--- BEGIN PROVIDED DATA ---

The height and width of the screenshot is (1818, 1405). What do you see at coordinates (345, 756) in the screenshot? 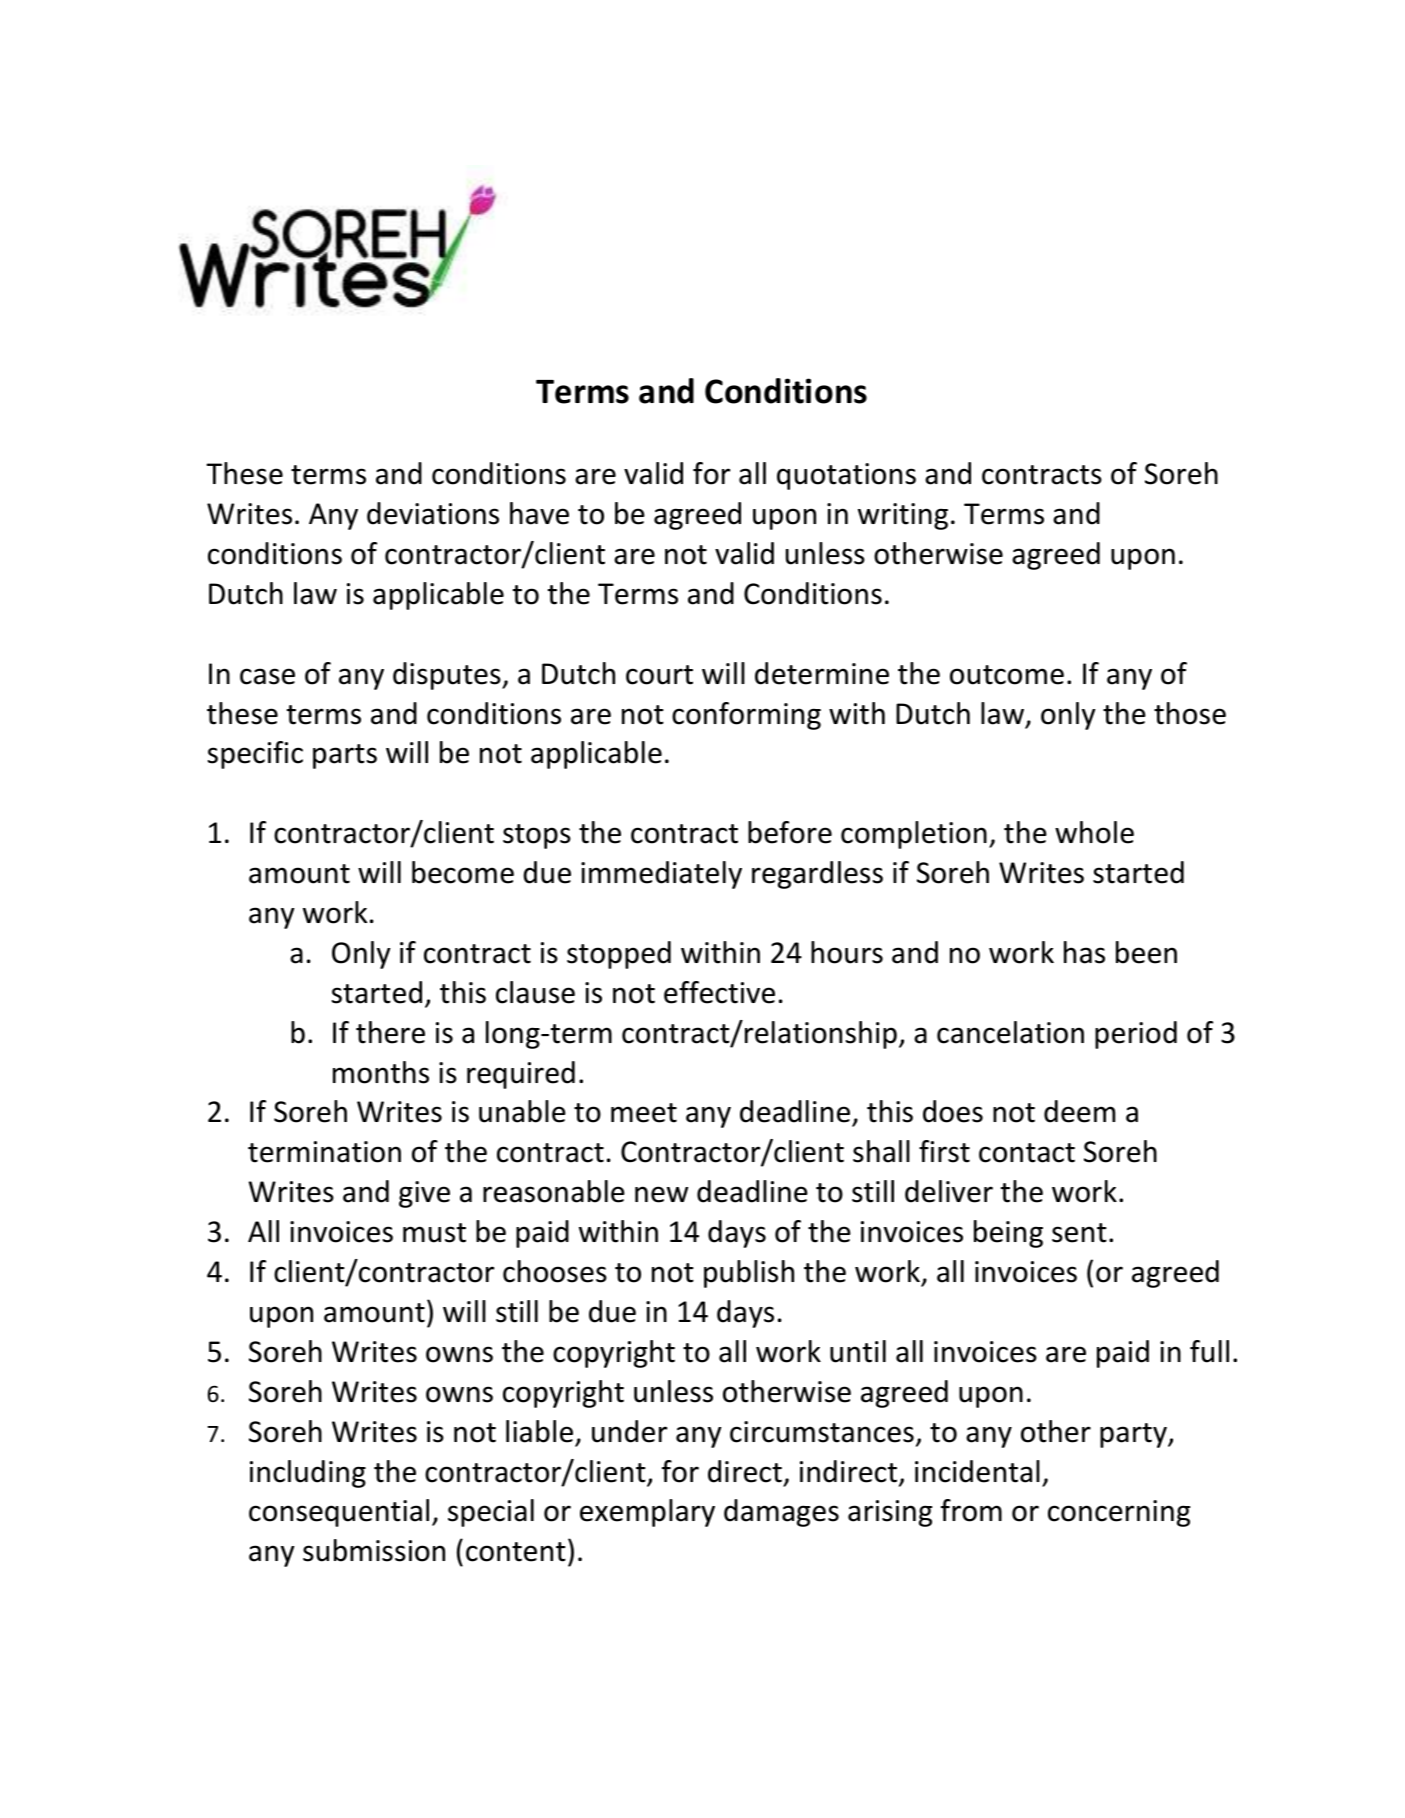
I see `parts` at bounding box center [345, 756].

--- END PROVIDED DATA ---
--- BEGIN PROVIDED DATA ---

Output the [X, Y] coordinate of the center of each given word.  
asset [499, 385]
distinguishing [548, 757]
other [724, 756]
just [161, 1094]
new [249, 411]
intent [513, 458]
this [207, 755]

--- END PROVIDED DATA ---
--- BEGIN PROVIDED DATA ---

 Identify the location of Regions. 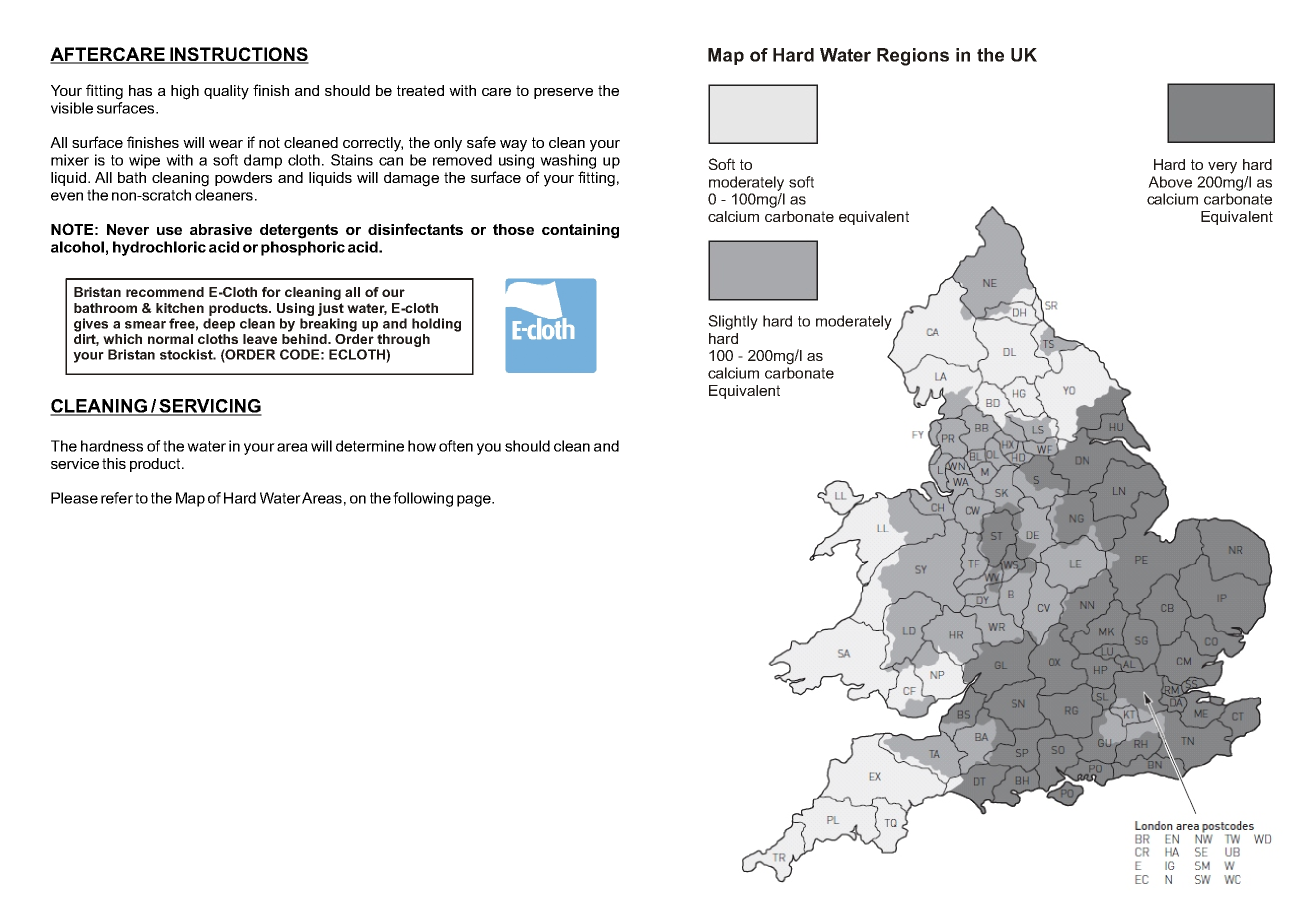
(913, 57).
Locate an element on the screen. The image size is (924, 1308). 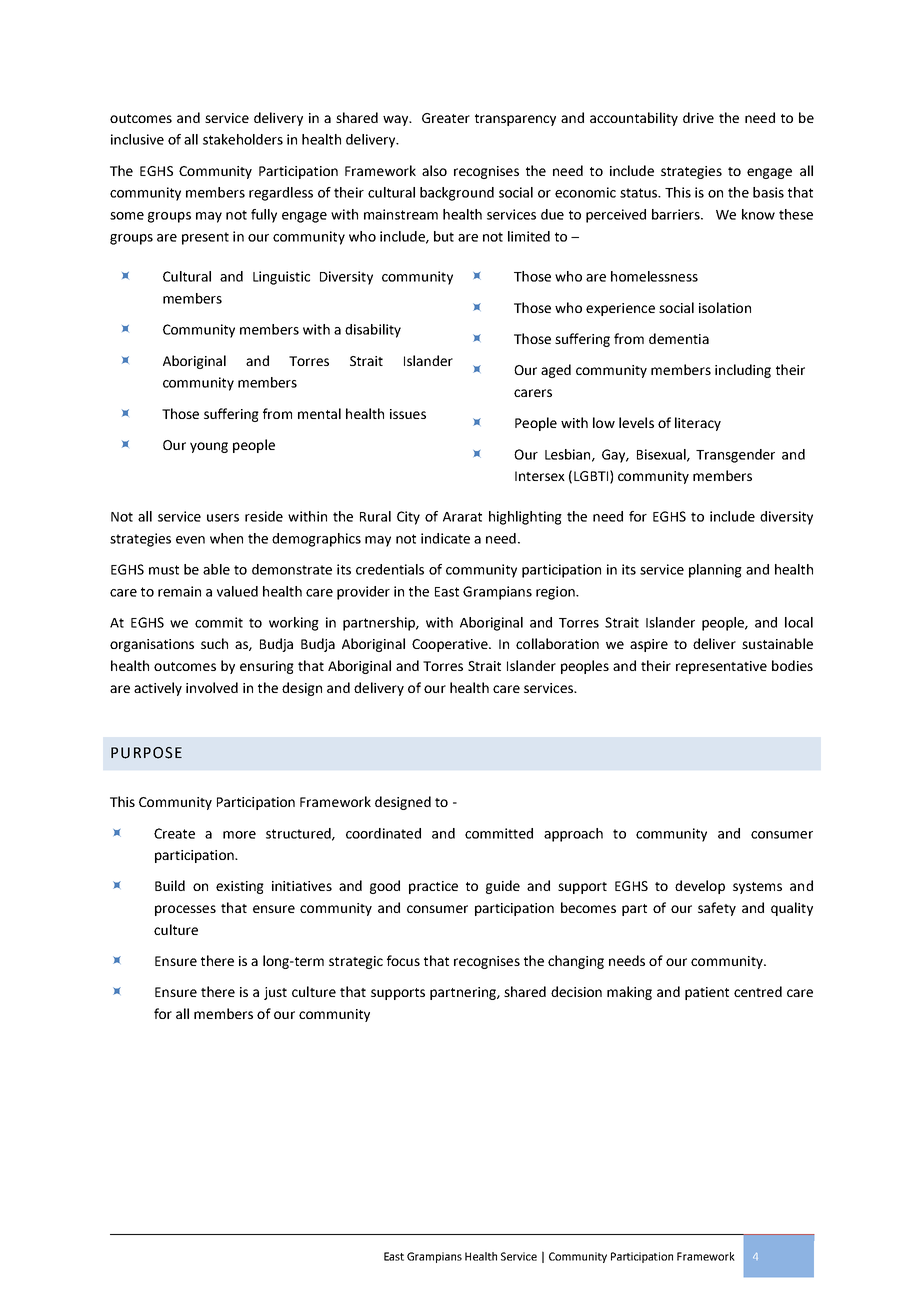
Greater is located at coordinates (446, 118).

--- END PROVIDED DATA ---

• DIRECTION
Rewrite the rows from the line with "The height and" up to and including the line with "center [345, 756]." as a JSON list of strings, one string per line and no blank lines. Leave out the pictures.

• TASK RESULT
[
  "The height and width of the screenshot is (1818, 1405). What do you see at coordinates (345, 756) in the screenshot? ",
  "I see `parts` at bounding box center [345, 756]."
]